Sakpisit no invoca el recuerdo, sino más bien la presencia inamovible de un Mal tan poderoso que solo puede representarse a través de lo fantástico, como suele ocurrir en la obra de Apichatpong Weerasethakul. En esta jungla tailandesa habitan monstruos: soldados que cumplen órdenes terribles de manera mecánica, pero también bestias gigantescas que lo engullen todo a su paso, y por supuesto, fantasmas que observan silenciosamente a los vivos. En el clímax de The Edge of Daybreak, tal y como anuncia el título, se oscurece la luz solar, y ya no sabemos si es de día o de noche. Del mismo modo, se funde el pasado pretérito con el más reciente, el sueño (o la pesadilla) con la realidad, las víctimas con los verdugos… la ficción cinematográfica con el documental. Ingredientes que se arremolinan en un vórtice que absorbe.

El retrato veraz de unos ancianos cuyas arrugas faciales son el relato (de dolor, de horror… pero también de dignidad) de un pueblo, se combina con el encuentro íntimo entre dos jóvenes unidos por un amor y una ternura que, de manera inesperada, se disuelven con la mirada a cámara de ella mientras él la abraza.

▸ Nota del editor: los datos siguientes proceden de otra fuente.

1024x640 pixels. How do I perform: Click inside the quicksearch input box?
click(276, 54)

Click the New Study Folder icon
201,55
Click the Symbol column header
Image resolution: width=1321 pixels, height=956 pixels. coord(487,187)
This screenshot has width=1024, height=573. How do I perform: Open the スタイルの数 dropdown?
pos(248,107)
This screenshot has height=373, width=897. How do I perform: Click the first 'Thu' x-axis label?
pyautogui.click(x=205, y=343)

Como si la posición de espectador estuviera sujeta a convertirse en un espectro acechante más del país donde la libertad cede una y otra vez ante la tiranía. Sakpisit congela los momentos inmediatamente previos y posteriores a una devastación que evidentemente deja huella. La atrocidad ayuda al espectador a orientarse en el espacio y el tiempo. Sin embargo, la cámara transita lentamente por cuevas, pasillos, túneles… espacios que nos deberían llevar a otros espacios, pero que en realidad nos suspenden en ninguna parte. Estamos en una suerte de limbo construido a partir de recuerdos mal enterrados, de silencios elocuentes, de gente ahogada por la culpabilidad y la necesidad de ser perdonada, de miedos susurrados por temor a ser despertados, de cuentos que lo mismo pueden ayudarnos a conciliar el sueño, como ser la causa de que pasemos otra noche en vela.

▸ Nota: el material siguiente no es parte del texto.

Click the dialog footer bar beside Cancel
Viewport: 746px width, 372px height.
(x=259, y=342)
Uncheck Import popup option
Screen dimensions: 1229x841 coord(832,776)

Solemne y grandilocuente, pero nunca ajena a la escala humana, The Edge of Daybreak transita entre lo íntimo y lo colectivo, conjura latigazos de belleza escalofriante y flota en melodías minimalistas, cual terapia hipnótica, decidida a ahondar en una serie de traumas que tienen que ser confrontados para que dejen de repetirse, de perseguirnos. De este modo, las elipsis que antes aparecían entre el antes y el después se concretan ahora en una serie de imágenes cuyo calado alegórico nos permite, por fin, mirar de frente al horror, poner palabras a lo inenarrable.